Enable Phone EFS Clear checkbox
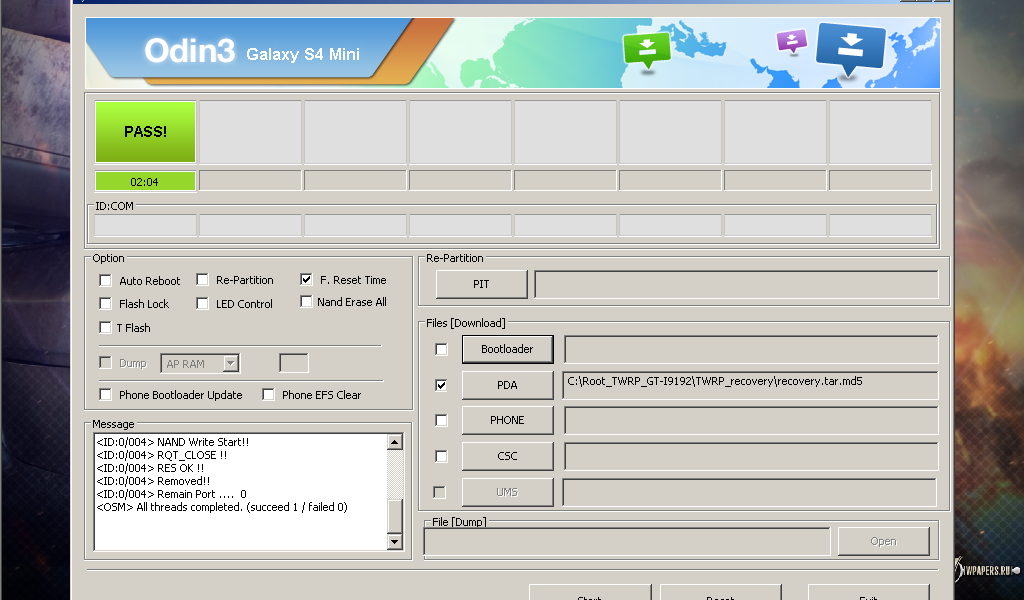 point(268,395)
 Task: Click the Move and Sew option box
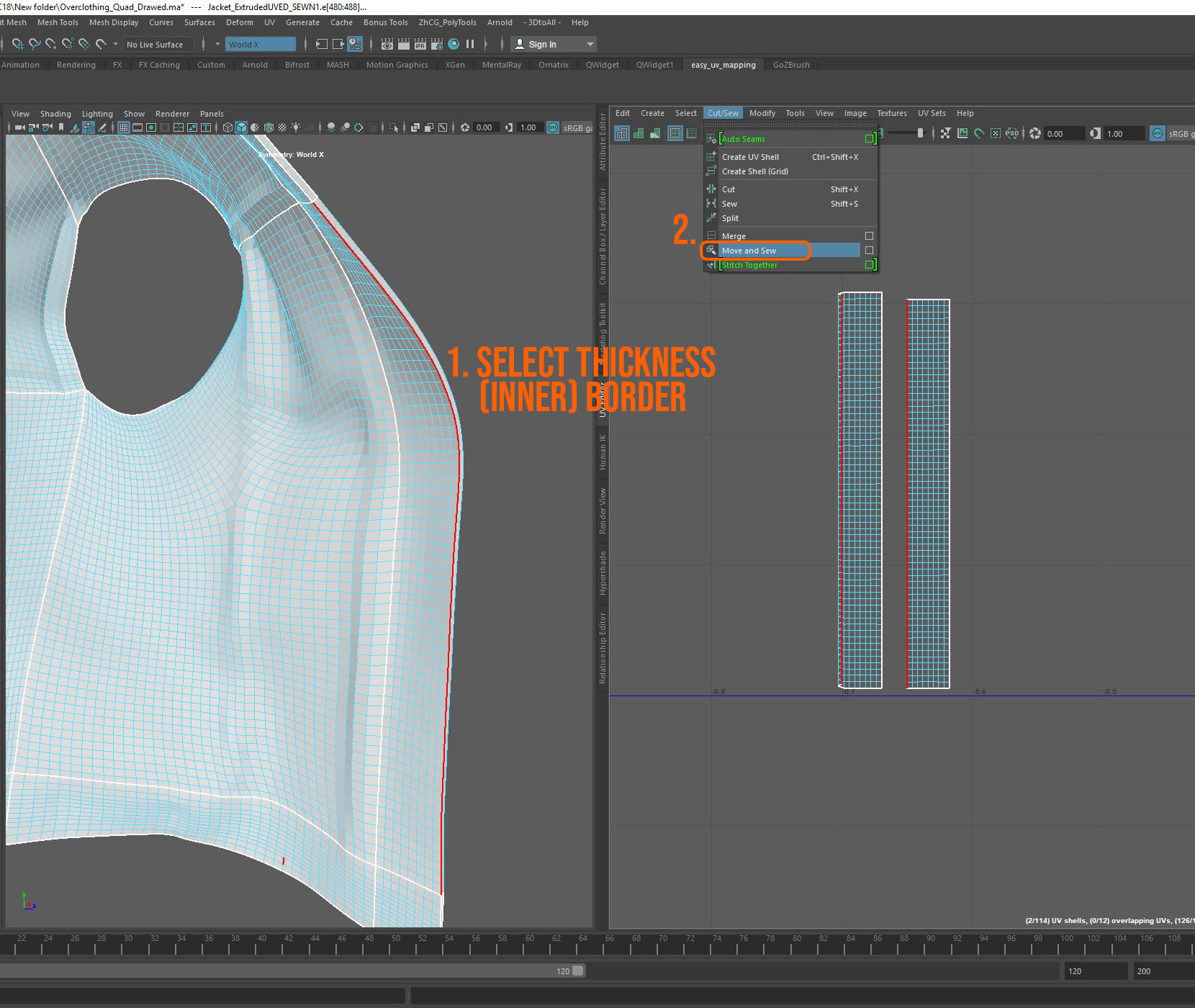pos(869,250)
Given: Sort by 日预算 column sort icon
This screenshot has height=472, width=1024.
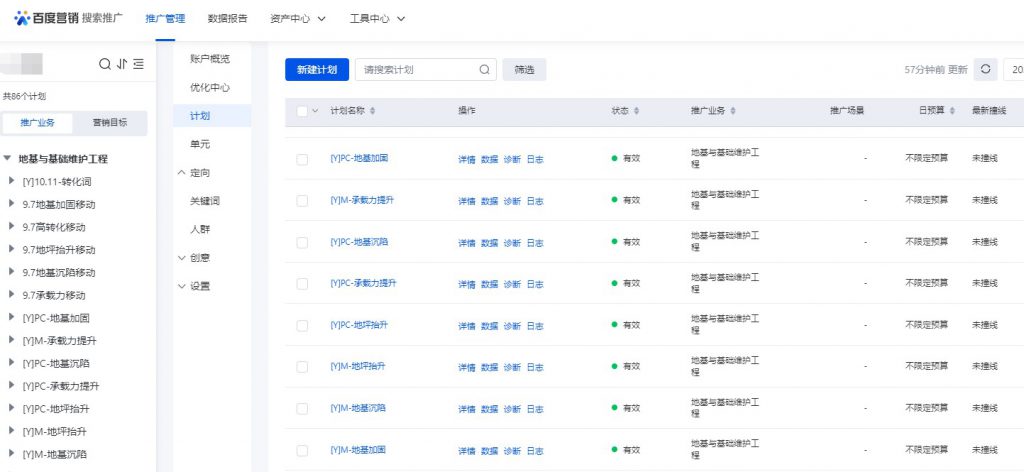Looking at the screenshot, I should click(952, 111).
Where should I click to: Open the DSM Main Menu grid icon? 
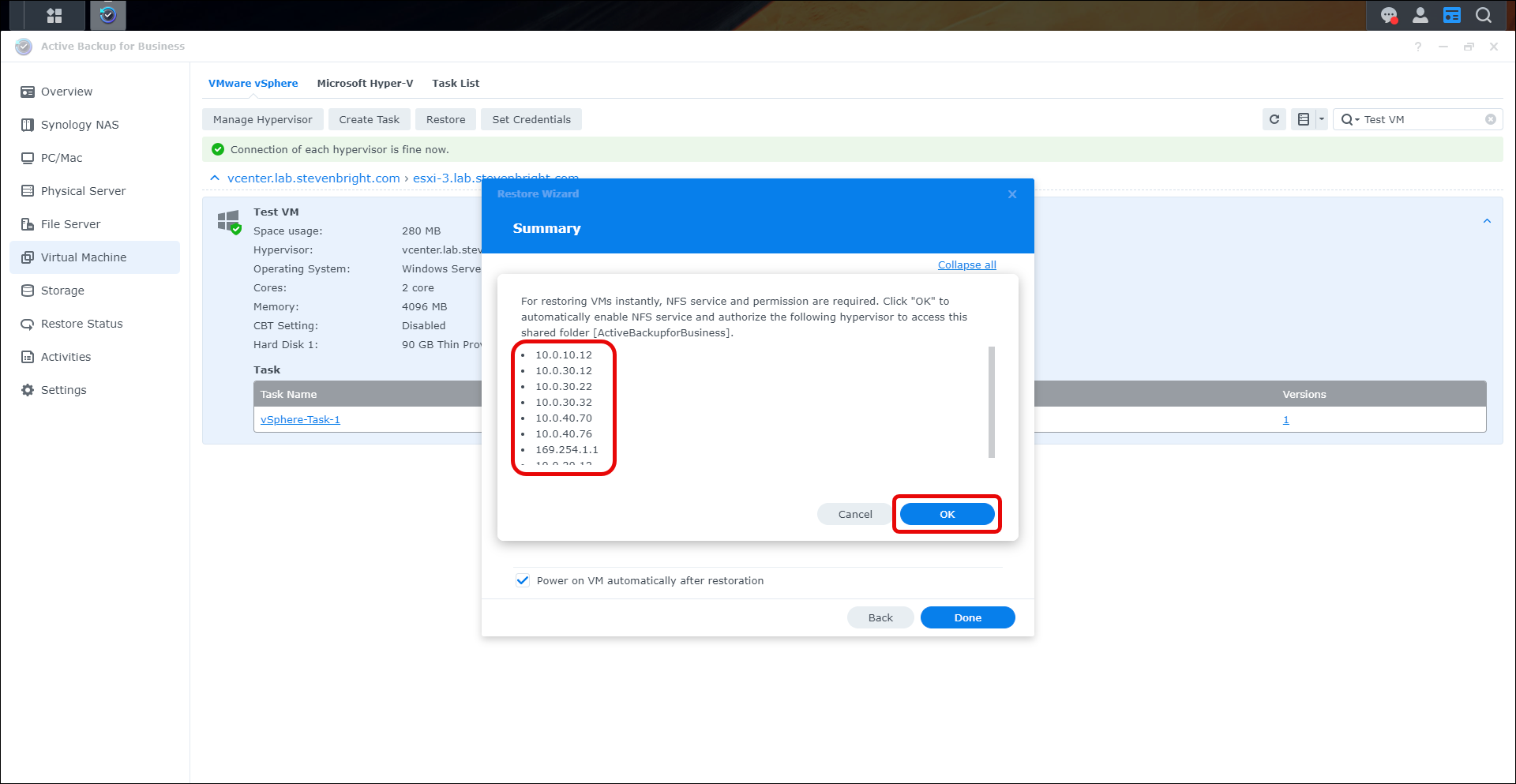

============================================================

WORK TO COMPLETE: Filter the records and copy each line that contains the string "icon".

EXPECTED ANSWER:
Given: Sort by 日预算 column sort icon
Where should I click to: Open the DSM Main Menu grid icon? 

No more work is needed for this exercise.